「地下鉄は走ってるのに…」 年越し終夜運転に落とし穴!? “帰宅難民”が毎年大量発生する英ロンドン大みそかの夜
乗りものニュース / 2024年12月31日 18時12分
大みそかのカウントダウンライブや元旦の初日の出、初詣といった年越し行事を支えているのが、鉄道の終夜運転です。英国ロンドンも地下鉄やバスが終夜運転を行いますが、日本と違って“落とし穴”があります。
地下鉄は終夜運転していても、駅は閉鎖
除夜の鐘をつき、家族や友人と夜を徹して語らったあと、初日の出を拝む。こうした元旦ムードを支えてきたのは、各鉄道会社が大みそかから元日にかけて実施している終夜運転です。

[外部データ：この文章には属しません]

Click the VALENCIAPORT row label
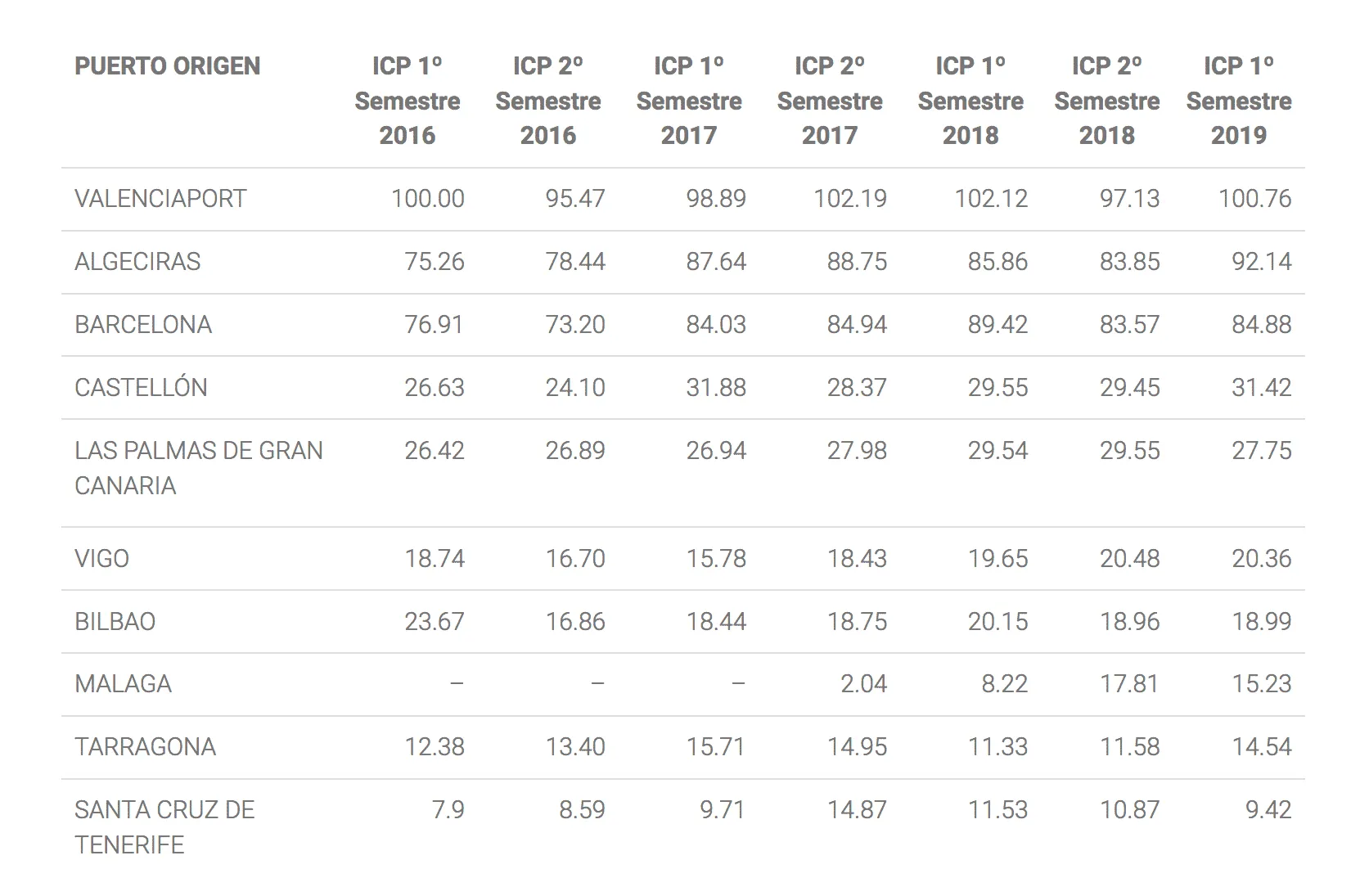Image resolution: width=1360 pixels, height=896 pixels. click(x=160, y=199)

筆者(赤川薫:アーティスト・鉄道ジャーナリスト)の住む英国ロンドンも大みそかから元日にかけて地下鉄の終夜運転がありますが、あいにくサービスには落とし穴があり、使い勝手が悪いのが現実です。ロンドンで年越しを考えている人は、どのようなことに注意すれば良いのでしょうか。

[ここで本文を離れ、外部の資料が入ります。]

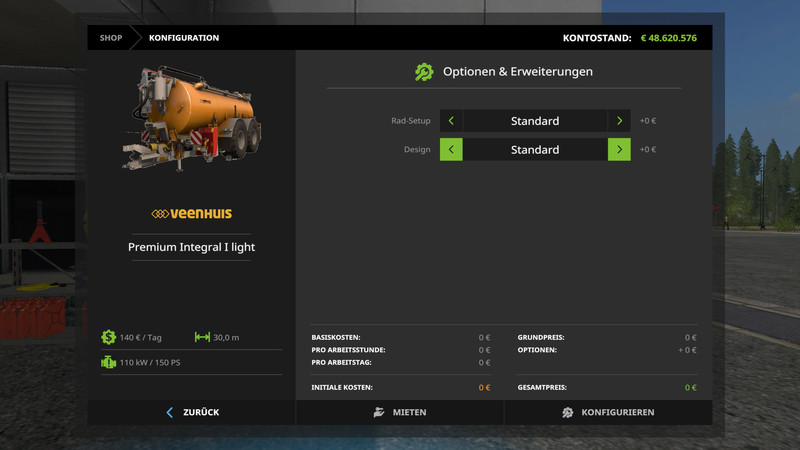Select previous Rad-Setup option

pos(451,121)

実は、ロンドンの地下鉄、近郊列車、バスの主要路線では毎週、金曜と土曜に終夜運転が実施されています。そのため終夜運転は年に一回の特別なサービスではありません。しかし「日頃から終夜運転が行われているのだから、年越しの終夜運転も問題ない」と思いきや、そうではありません。
ロンドンの年越しの大イベントといえば、ロンドン市長主催で開催されるテムズ川の花火大会があります。深夜0時を回った瞬間、欧州最多(ロンドン市公式ウェブサイトによる)の約1万2000発の花火が、音楽やイルミネーションとシンクロしながら20分間で打ち上げられまくるとあって人気が高いイベントです。

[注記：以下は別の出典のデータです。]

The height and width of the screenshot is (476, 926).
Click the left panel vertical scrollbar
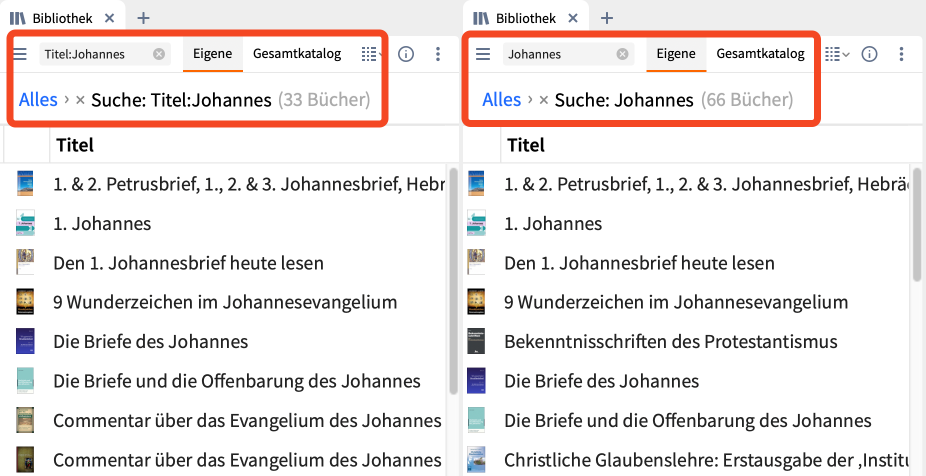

しかし、花火が終わって帰宅しようと思っても、地下鉄は終夜運転のはずなのに花火イベントの最寄り駅はどこも閉鎖されていて、開いている駅を探し求めて何キロも歩き、家に着いたのは明け方だった――というのは、よく聞かれる話。というのも、1906年開業のピカデリー線など、ロンドンの地下鉄はどこも設備が古くてホームが狭いため、ある一定以上の乗客が押しかけると事故防止のために駅が降車専用になってしまったり、駅自体が閉鎖になり、電車は通過して止まらなくなったりします。そのため、人出が多い場所・時間帯では、地下鉄に乗れない事態が頻発するのです。
大人気の花火ゆえ、川沿いでの鑑賞にはチケットの購入が必須で、総計10万枚が販売されますが、チケットを入手できなかった人も花火をどうにかチラ見できないかと付近に押し寄せます。そのためもちろん、あたり一帯の地下鉄駅は封鎖されます。地下では終夜運転の列車が走っていますが、地上では駅を目指す帰宅難民が毎年、大量に排出されるというわけです。
大みそか以上にもっと注意が必要なのは……
地下鉄が駄目ならバスに乗れば良いと思いきや、事故やテロ被害などを避けるため、道路は大みそかの14時頃から順次、バリケードによる完全封鎖が行われ、最終的には東京の千代田区と中央区を合わせたくらいの広大な範囲で元日朝6時まで、車両の全面通行止めが実施されます。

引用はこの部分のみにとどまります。